=== Records for processing ===
*** Begin section ***
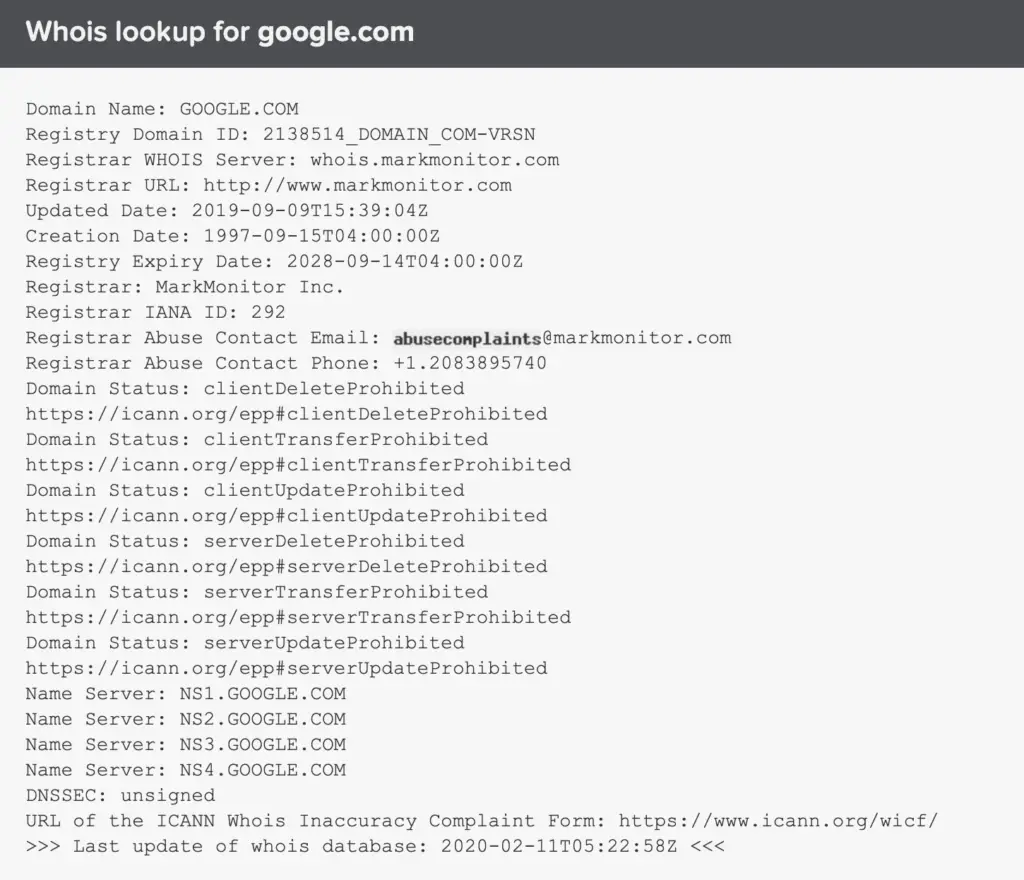The image size is (1024, 880).
Task: Open the http://www.markmonitor.com registrar URL
Action: coord(357,185)
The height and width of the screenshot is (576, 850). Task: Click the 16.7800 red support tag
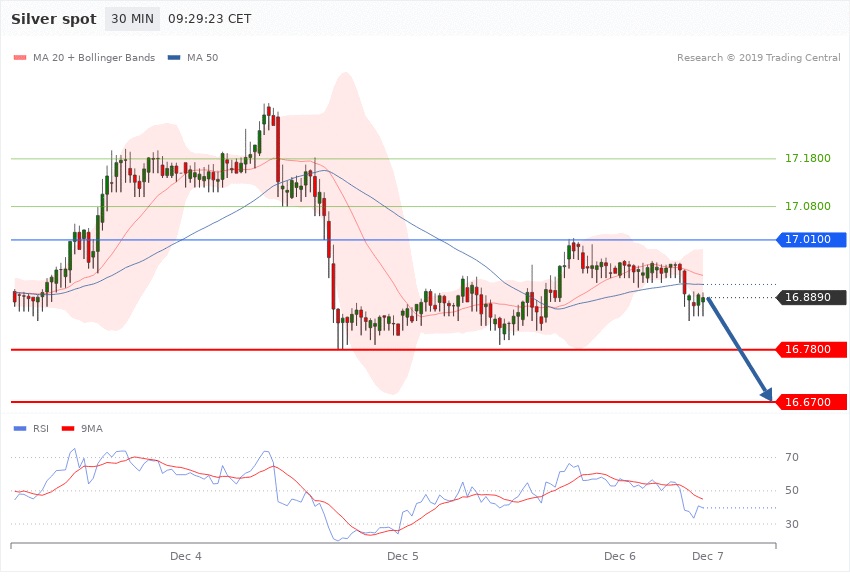(811, 350)
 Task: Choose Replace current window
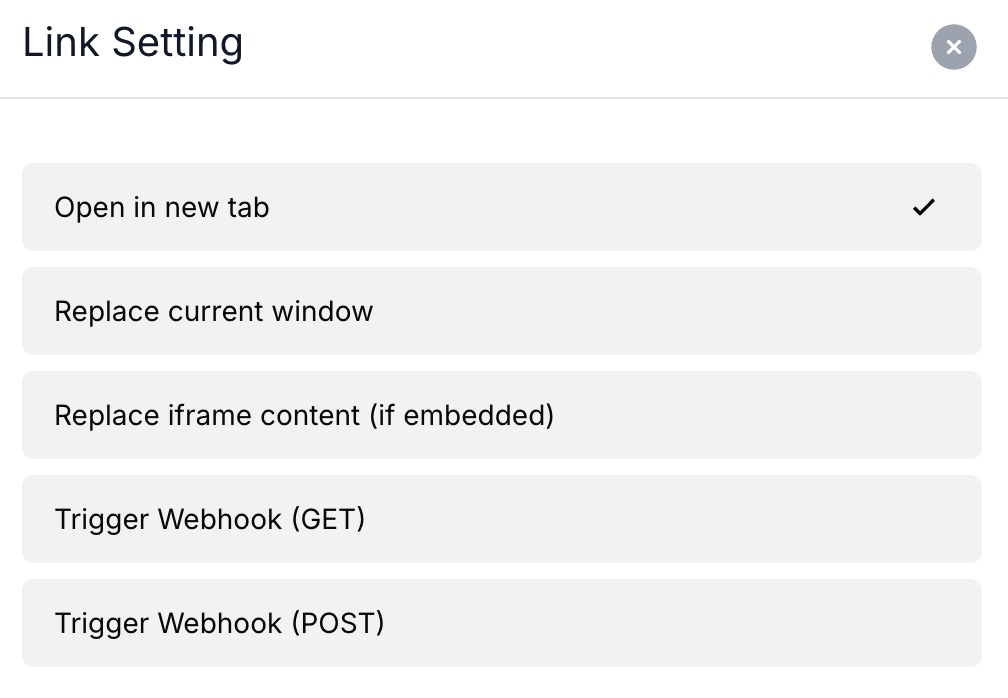click(501, 311)
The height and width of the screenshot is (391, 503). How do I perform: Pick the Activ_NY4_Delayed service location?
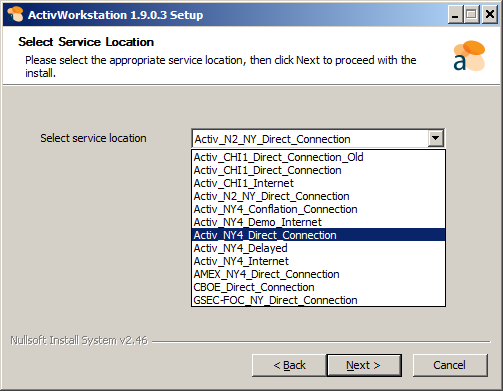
*** End section ***
=== What you are asked to do ===
Transcribe the span of lines that runs from the line with "The height and width of the screenshot is (576, 850)." to the end of the data, both ends included, exactly, with nothing else and no pictures.

=== Answer space ===
The height and width of the screenshot is (576, 850). Task: Click the 16.7800 red support tag
(811, 350)
 Task: Choose Replace current window
click(501, 311)
The height and width of the screenshot is (391, 503). How do I perform: Pick the Activ_NY4_Delayed service location?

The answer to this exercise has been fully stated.